Tareas a realizar:
1 > Reproduce sin ningún cambio el fragmento del texto sobre la ceremonia del Nobel que va de "A continuación, el" a "diciembre de 2025.", ambos incluidos.
2 > Responde, según el texto sobre la ceremonia del Nobel, a estas preguntas:
(a) ¿Quién leyó el discurso de María Corina Machado durante el acto?
(b) ¿Desde qué lugar de Oslo resonó el mensaje de Machado?
(c) ¿Qué fecha aparece al comienzo del discurso?
3 > Prolonga el texto sobre la ceremonia del Nobel con el pasaje que seguiría a su última oración.

Texto mostrado:
==========
La ceremonia de entrega del Premio Nobel de la Paz estuvo marcada este miércoles por una ausencia que, lejos de diluir el mensaje, subrayó su significado. María Corina Machado no pudo asistir al acto en Oslo debido a las restricciones de desplazamiento que enfrenta desde Venezuela, pero su voz estuvo presente a través de su hija, Ana Corina Sosa Machado, quien leyó íntegramente el discurso preparado por la galardonada.
Desde el Ayuntamiento de Oslo, el mensaje de Machado resonó como una defensa firme de la democracia y una advertencia al mundo sobre su fragilidad. En sus palabras, la líder opositora venezolana vinculó la paz con la vigencia del Estado de derecho y llamó a las sociedades democráticas a asumir que la libertad exige determinación, constancia y sacrificio.
A continuación, el discurso completo de María Corina Machado, Premio Nobel de la Paz, leído por su hija durante la ceremonia oficial en la capital noruega.
Oslo, 10 de diciembre de 2025.
Sus Majestades, Altezas Reales, distinguidos miembros del Comité Nobel, ciudadanos del mundo, mis queridos venezolanos:
He venido a contarles una historia, la historia de un pueblo y su larga marcha hacia la libertad. Esa marcha me trae hoy aquí, como una voz entre millones de venezolanos que se han levantado una vez más para reclamar el destino que siempre les ha pertenecido.
==========
Datos mostrados:

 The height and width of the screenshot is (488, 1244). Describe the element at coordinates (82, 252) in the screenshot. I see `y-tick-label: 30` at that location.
==========
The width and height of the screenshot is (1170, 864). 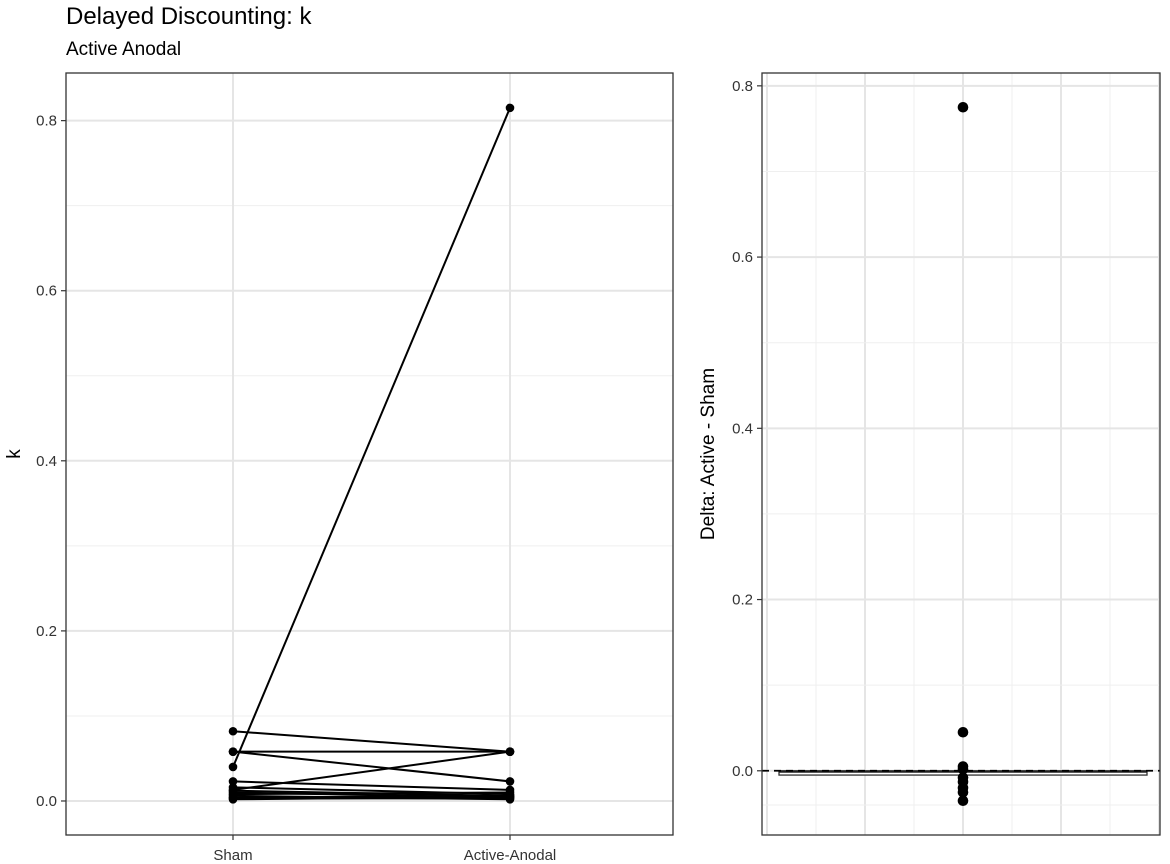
==========
Resultados por tarea:
1 >
A continuación, el discurso completo de María Corina Machado, Premio Nobel de la Paz, leído por su hija durante la ceremonia oficial en la capital noruega.
Oslo, 10 de diciembre de 2025.

2 >
(a) Su hija, Ana Corina Sosa Machado.
(b) Desde el Ayuntamiento de Oslo.
(c) El 10 de diciembre de 2025.

3 >
Venezuela nació de la audacia, moldeada por una fusión de pueblos y culturas. De España heredamos una lengua, una fe y una cultura que se hermanaron con nuestras raíces ancestrales indígenas y africanas. En 1811 escribimos la primera constitución del mundo hispano, una de las primeras constituciones republicanas de la Tierra. Allí afirmamos una idea radical: que cada ser humano posee una dignidad soberana. Esa constitución consagró la ciudadanía, los derechos individuales, la libertad religiosa y la separación de poderes.
Nuestros antepasados cargaron la libertad sobre sus hombros. Cruzaron un continente entero, desde las orillas del Orinoco hasta las alturas del Potosí, convencidos de que la libertad nunca está completa si no es compartida. Desde el principio creímos en algo tan simple como inmenso: que todos los seres humanos nacen para ser libres. Esa convicción se convirtió en el alma de nuestra nación.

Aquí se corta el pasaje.